• [What is needed]
Scan the entries below for the word "agent". Copy out every line in which it occurs.
[Source records — start]
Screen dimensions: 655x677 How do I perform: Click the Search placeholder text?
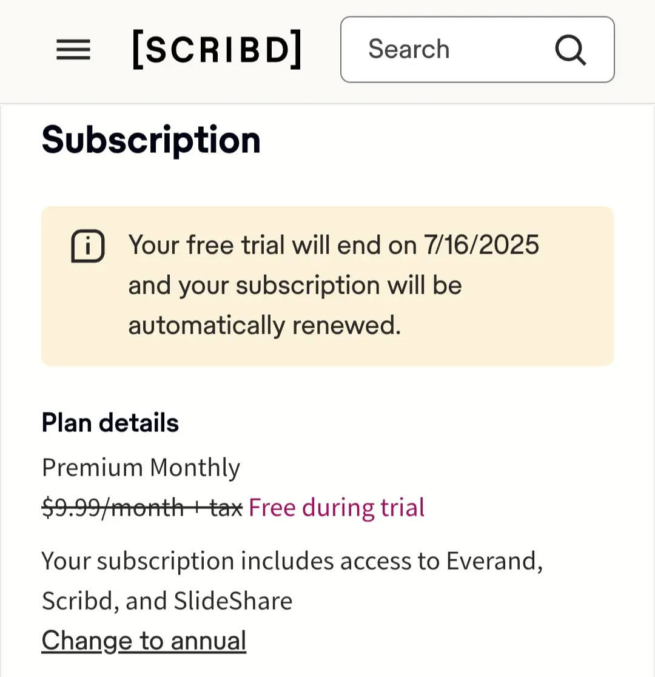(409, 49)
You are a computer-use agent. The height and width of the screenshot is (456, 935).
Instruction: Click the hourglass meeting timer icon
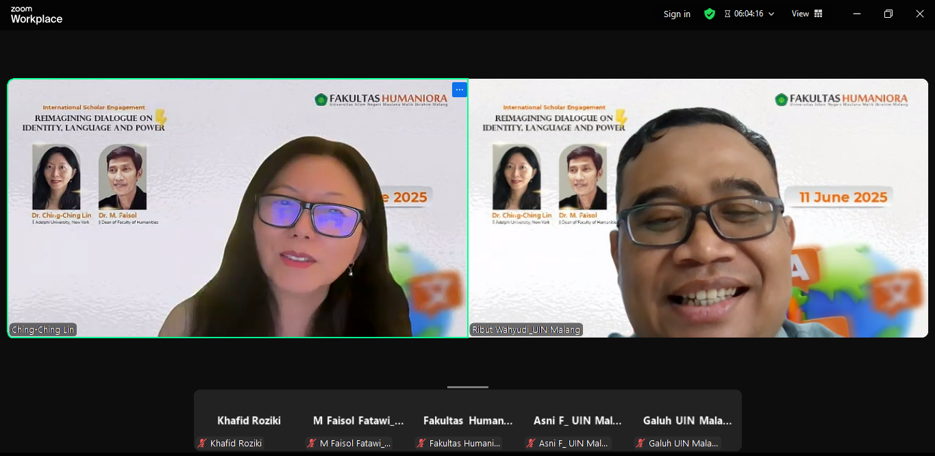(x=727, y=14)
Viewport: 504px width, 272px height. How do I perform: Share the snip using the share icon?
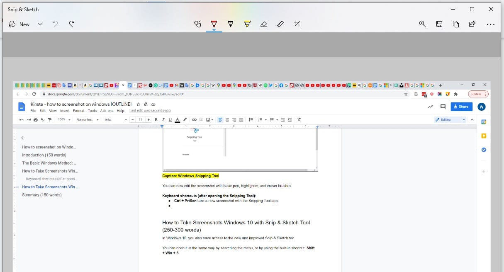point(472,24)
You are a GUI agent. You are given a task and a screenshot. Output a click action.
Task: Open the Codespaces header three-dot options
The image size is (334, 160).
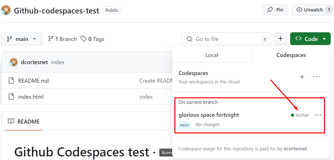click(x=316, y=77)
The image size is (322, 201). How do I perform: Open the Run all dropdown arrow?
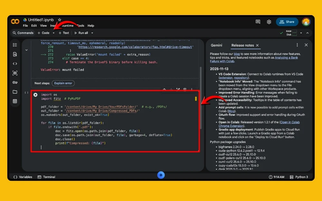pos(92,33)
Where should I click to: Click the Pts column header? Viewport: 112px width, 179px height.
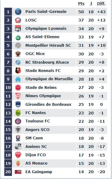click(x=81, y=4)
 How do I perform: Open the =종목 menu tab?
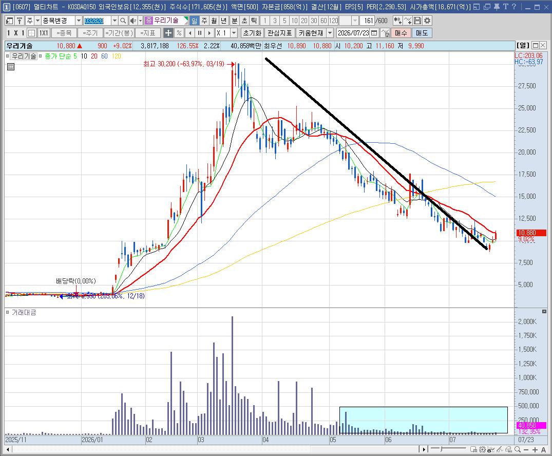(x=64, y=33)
[Source records — finish]
[Source records — start]
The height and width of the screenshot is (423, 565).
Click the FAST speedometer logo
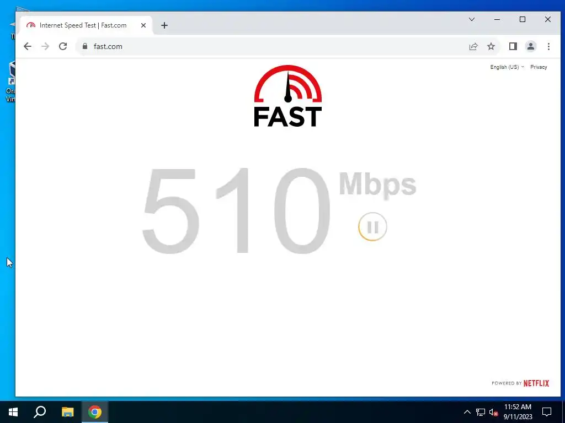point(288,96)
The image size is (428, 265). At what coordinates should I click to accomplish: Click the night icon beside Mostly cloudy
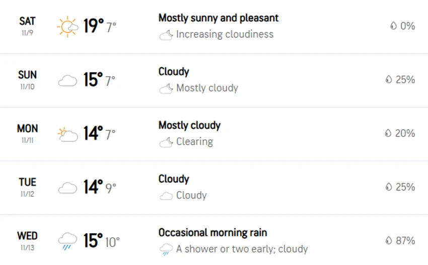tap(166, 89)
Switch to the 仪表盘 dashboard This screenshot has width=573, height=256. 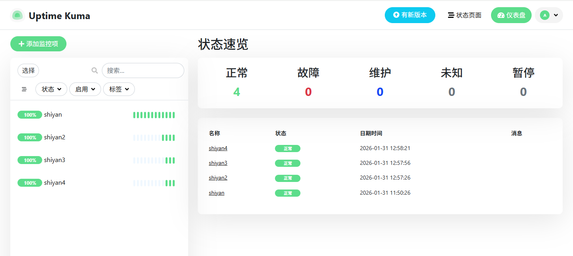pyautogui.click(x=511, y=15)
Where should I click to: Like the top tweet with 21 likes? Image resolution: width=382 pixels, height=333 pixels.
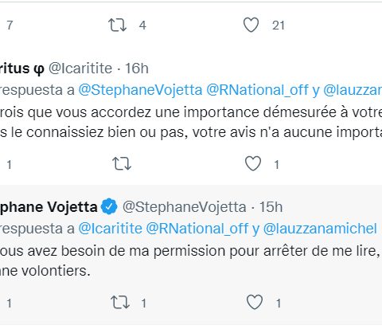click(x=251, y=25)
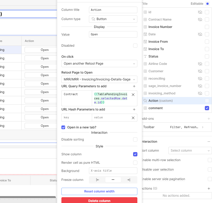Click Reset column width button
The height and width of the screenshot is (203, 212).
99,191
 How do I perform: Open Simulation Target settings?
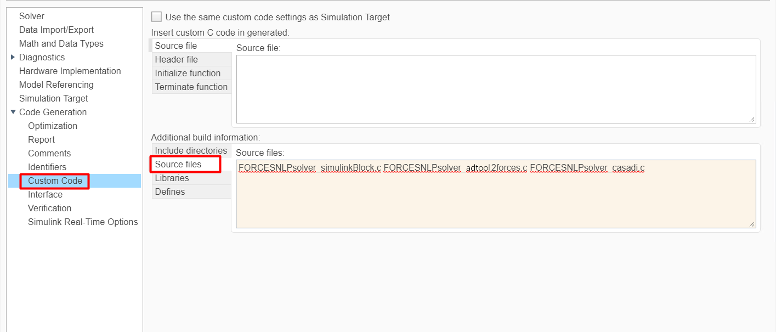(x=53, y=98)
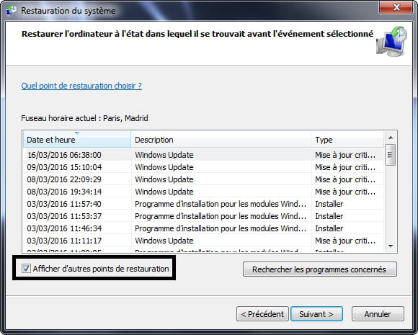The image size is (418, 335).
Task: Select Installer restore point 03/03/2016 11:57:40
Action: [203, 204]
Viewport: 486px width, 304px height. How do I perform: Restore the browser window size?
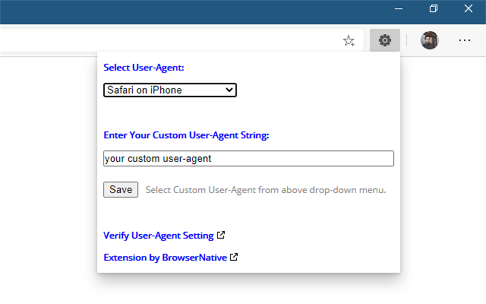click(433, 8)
[Source records — finish]
[Source records — start]
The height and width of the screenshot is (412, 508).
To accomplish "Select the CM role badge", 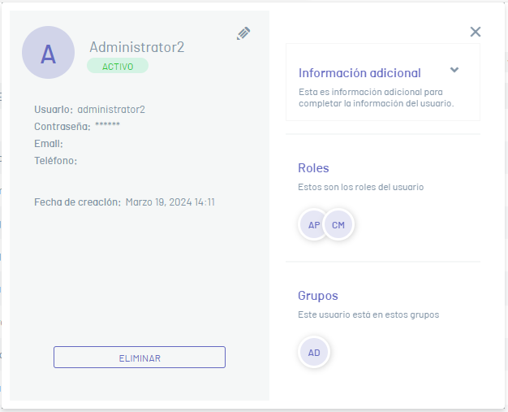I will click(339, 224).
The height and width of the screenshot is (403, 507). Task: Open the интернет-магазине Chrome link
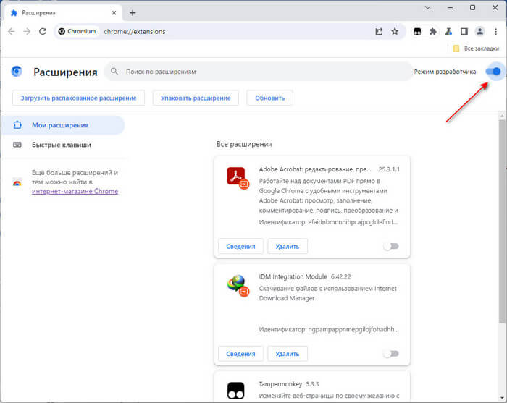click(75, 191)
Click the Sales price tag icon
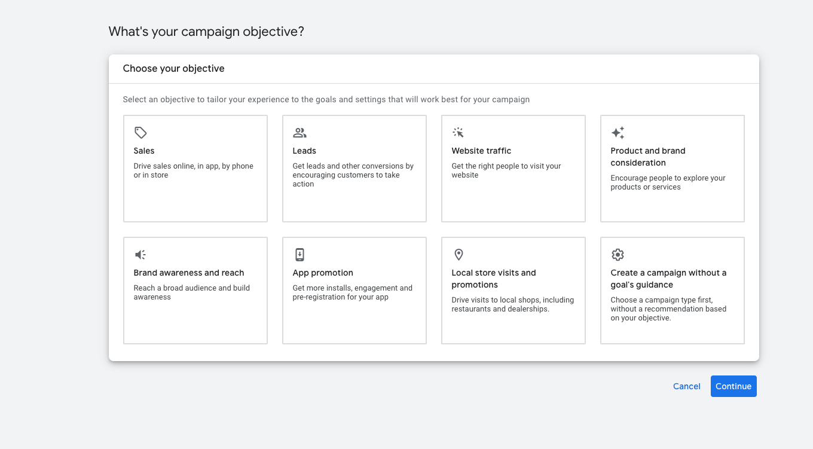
[Source records — finish]
• [Output for this exercise]
You are a computer-use agent. The height and width of the screenshot is (456, 935).
You are a GUI agent. You are given a task and a screenshot. Output a click action.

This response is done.